• # Paper 1, Section II, G

Let $(X, d)$ be a metric space.

(a) What does it mean to say that $\left(x_{n}\right)_{n}$ is a Cauchy sequence in $X$ ? Show that if $\left(x_{n}\right)_{n}$ is a Cauchy sequence, then it converges if it contains a convergent subsequence.

(b) Let $\left(x_{n}\right)_{n}$ be a Cauchy sequence in $X$.

(i) Show that for every $m \geqslant 1$, the sequence $\left(d\left(x_{m}, x_{n}\right)\right)_{n}$ converges to some $d_{m} \in \mathbb{R}$.

(ii) Show that $d_{m} \rightarrow 0$ as $m \rightarrow \infty$.

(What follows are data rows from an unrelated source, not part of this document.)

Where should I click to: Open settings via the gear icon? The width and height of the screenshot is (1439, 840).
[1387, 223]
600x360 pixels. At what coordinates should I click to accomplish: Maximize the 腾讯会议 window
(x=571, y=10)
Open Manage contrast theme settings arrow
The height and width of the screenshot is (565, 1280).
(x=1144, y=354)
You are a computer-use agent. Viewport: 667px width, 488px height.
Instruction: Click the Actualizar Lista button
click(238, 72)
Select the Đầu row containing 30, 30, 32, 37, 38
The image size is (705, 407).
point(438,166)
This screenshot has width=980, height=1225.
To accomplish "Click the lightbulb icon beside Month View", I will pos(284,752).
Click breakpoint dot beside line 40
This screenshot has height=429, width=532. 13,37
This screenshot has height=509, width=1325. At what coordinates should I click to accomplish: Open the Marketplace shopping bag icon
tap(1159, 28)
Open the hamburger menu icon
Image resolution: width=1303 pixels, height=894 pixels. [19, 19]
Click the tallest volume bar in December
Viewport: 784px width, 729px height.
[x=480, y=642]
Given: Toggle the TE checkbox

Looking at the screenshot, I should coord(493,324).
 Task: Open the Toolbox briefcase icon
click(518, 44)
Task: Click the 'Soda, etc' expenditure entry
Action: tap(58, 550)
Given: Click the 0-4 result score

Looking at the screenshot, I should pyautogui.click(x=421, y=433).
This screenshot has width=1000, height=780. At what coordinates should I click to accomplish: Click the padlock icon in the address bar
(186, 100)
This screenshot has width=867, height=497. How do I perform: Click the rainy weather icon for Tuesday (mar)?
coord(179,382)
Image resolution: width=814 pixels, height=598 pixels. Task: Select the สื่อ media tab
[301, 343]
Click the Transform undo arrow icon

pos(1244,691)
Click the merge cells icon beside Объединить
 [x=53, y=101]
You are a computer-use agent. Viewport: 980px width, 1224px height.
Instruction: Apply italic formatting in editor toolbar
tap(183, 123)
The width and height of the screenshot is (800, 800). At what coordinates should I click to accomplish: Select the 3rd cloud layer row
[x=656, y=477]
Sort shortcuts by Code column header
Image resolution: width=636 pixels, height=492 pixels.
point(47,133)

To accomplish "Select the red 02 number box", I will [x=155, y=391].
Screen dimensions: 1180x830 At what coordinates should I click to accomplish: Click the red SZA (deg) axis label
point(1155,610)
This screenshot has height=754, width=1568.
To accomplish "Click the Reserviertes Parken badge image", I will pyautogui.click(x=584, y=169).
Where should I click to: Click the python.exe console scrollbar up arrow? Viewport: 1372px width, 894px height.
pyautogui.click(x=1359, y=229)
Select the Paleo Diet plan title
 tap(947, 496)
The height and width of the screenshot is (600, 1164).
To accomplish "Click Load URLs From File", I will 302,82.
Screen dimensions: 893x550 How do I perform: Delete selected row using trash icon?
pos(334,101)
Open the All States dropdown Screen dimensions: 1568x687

(iii) Let $\left(y_{n}\right)_{n}$ be a subsequence of $\left(x_{n}\right)_{n}$. If $\ell, m$ are such that $y_{\ell}=x_{m}$, show that $d\left(y_{\ell}, y_{n}\right) \rightarrow d_{m}$ as $n \rightarrow \infty$.

(iv) Show also that for every $m$ and $n$,

$d_{m}-d_{n} \leqslant d\left(x_{m}, x_{n}\right) \leqslant d_{m}+d_{n}$

(v) Deduce that $\left(x_{n}\right)_{n}$ has a subsequence $\left(y_{n}\right)_{n}$ such that for every $m$ and $n$,

$d\left(y_{m+1}, y_{m}\right) \leqslant \frac{1}{3} d\left(y_{m}, y_{m-1}\right)$

and

$d\left(y_{m+1}, y_{n+1}\right) \leqslant \frac{1}{2} d\left(y_{m}, y_{n}\right)$

(c) Suppose that every closed subset $Y$ of $X$ has the property that every contraction mapping $Y \rightarrow Y$ has a fixed point. Prove that $X$ is complete.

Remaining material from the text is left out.